Beyond averages: Better lives and inequality
By Sue Kendall-Bilicki, OECD
The problem with averages is that they are so impersonal. There is no doubt that the information they give can be useful – if the average performance in maths, reading and science in your country is higher than the average for dozens of countries, that tells you something about the quality of your national education system.
But it cannot tell you if girls and boys do equally well in school, or if your personal performance will be affected by how well-off or well-educated your parents and neighbours are. And these things matter because we do not live our lives by averages, but as individuals.
Just how wide is the gap between the richest and poorest in our society, and how does it compare with other countries? Where do girls do best in school, and are there countries where social and economic status do not affect your education? Is it true that the better off you are, the fewer real friends you have? Does it go without saying that if you are at the top end of society you are happier with your life than if you are at the bottom end?
These are questions that matter to all of us; what is more, the answers can help governments ensure that they are following policies that offer equal access to services such as education, healthcare or clean water.
That is why the OECD’s Better Life Index has been expanded to include comparisons between genders, and between the top 20% and the bottom 20% of society.
Much has been said and written about the need for greater gender equality, but it is a rather complex picture. True, men earn more and work more than women, but they are also more likely to be victims of assault or murder, while women live longer and have stronger social networks but are more likely to end their lives in poverty. When it comes to what is important to them, there is little difference between men and women who have created their Better Life Index. Men weigh civic engagement, income and health slightly higher while women weigh community, housing, work-life balance and life satisfaction slightly higher.

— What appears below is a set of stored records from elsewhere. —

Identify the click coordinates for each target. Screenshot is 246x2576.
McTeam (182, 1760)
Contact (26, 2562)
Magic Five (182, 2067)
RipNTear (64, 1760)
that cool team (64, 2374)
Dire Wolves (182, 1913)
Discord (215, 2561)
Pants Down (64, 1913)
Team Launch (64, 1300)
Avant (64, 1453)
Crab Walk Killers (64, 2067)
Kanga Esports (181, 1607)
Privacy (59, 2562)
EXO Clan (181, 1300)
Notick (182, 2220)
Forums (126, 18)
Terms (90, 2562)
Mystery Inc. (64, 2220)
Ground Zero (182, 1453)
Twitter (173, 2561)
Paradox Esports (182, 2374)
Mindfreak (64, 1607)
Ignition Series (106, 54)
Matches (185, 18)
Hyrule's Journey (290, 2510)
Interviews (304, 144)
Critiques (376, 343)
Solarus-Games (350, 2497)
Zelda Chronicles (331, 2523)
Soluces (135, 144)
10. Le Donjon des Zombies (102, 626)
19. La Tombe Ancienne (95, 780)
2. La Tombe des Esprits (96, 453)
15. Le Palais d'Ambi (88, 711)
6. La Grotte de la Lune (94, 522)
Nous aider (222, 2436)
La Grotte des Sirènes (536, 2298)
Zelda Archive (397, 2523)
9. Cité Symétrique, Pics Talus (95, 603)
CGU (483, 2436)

The effect of social and economic status on overall quality of life is very different between countries, suggesting that policy choices do affect inequality levels. On average, the top 20% earn five times as much as the bottom 20%, but in some countries the gap is much smaller. On average rich students do 20% better than poor ones – but some countries do manage to produce young men and women of fairly equal educational attainment regardless of their background.
Being at the lower end of the social and economic ladder also seems to affect people’s belief that they have a voice in how they are governed and who by – only 70% of the bottom 20% exercise their right to vote, compared with 77% for the top 20%. But again, this is only an average – and there are countries where the voting rate is similar for everyone, suggesting that it is possible to achieve broad social inclusion.
But one thing the Better Life Index does show us is that we all care about the same things – health, education and life satisfaction are most important to people wherever they are in the world, and that policies should focus on these aspirations to deliver better lives for all of us.